The most serious charge examined by the Ethics Committee was an allegation that Gingrich intentionally provided inaccurate and unreliable information in two letters to the panel in an attempt to win a quick dismissal of the ethics case.
When the subcommittee’s investigation exposed the false statements, Gingrich blamed his lawyer and his staff.
“The ball appears to have been dropped between my staff and my counsel,” Gingrich told the investigation subcommittee. “I erroneously, it turns out, relied on others to verify the accuracy of the statements and responses.”
Once the subcommittee determined the letters were unreliable and inaccurate, the investigation focused on a new question – whether Gingrich’s involvement in the submission was intentional or just reckless.
Gingrich’s lawyer prepared the letters. The lawyer told the committee Gingrich reviewed and approved the content of both letters before they were sent. Gingrich disputed this.

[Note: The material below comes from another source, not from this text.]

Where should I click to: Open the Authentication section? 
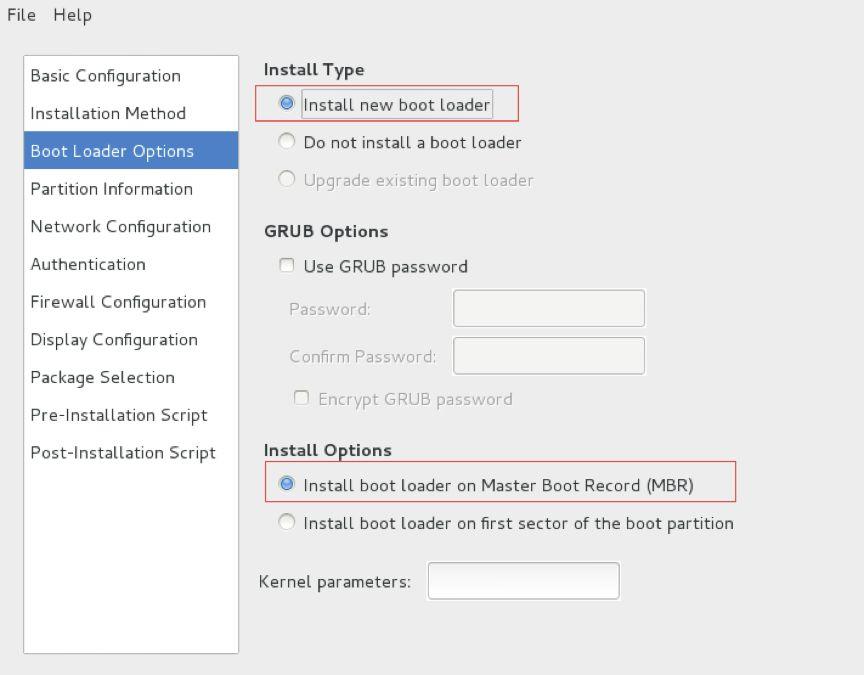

Some committee members were skeptical. “Both letters were efforts by Mr. Gingrich to have the committee dismiss the complaints without further inquiry,” the Ethics Committee report says.

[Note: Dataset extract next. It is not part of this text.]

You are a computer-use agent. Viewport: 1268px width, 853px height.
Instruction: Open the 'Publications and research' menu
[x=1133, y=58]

It adds: “Of all the people involved in drafting, reviewing, or submitting the letters, the only person who had first-hand knowledge of the facts contained within them … was Mr. Gingrich.”
The committee's finding
Ultimately, the committee concluded that Gingrich’s actions fell somewhere between “reckless” and “intentional.”
“Neither choice reflects creditably on the House,” the report says.
“The violation does not represent only a single instance of reckless conduct,” it adds. “Rather, over a number of years and in a number of situations, Mr. Gingrich showed a disregard and lack of respect for the standards of conduct that applied to his activities.”
In testimony to the subcommittee, Gingrich called the submission of inaccurate information “an inadvertent and embarrassing breakdown.” He said: “At no time did I intend to mislead the committee or in any way be less than forthright.”
The Ethics Committee ultimately avoided a decision on whether his actions were intentional. Instead, Gingrich and the committee negotiated the equivalent of a plea deal.
The arrangement allowed Gingrich to avoid having to endure a multi-day, nationally-televised trial examining the facts of each of three charges.
Gingrich agreed to a “reprimand” and to pay $300,000 if the committee would consolidate the three pending charges into one and remove the word “knew” from the charge related to the submission of false information. Under the Dec. 21, 1996, agreement, the charge read simply that Gingrich “should have known” his submitted information was inaccurate.
This issue was important to Gingrich’s political future. In December 1996, he was only weeks away from an anticipated vote on who would serve as speaker in the next Congress. The negotiated deal helped insulate Gingrich from accusations that he intentionally tried to deceive the committee.
Gingrich was reelected speaker on Jan. 7, 1997, receiving 216 votes.
In his Dec. 21, 1996, admission that he violated House rules, Gingrich again placed the blame on his staff and lawyer for the inaccurate and unreliable submissions.
He said he did not manage the submission of information on his behalf intensely enough. “In my name and over my signature, inaccurate, incomplete and unreliable statements were given to the committee,” Gingrich said, “but I did not intend to mislead the committee.”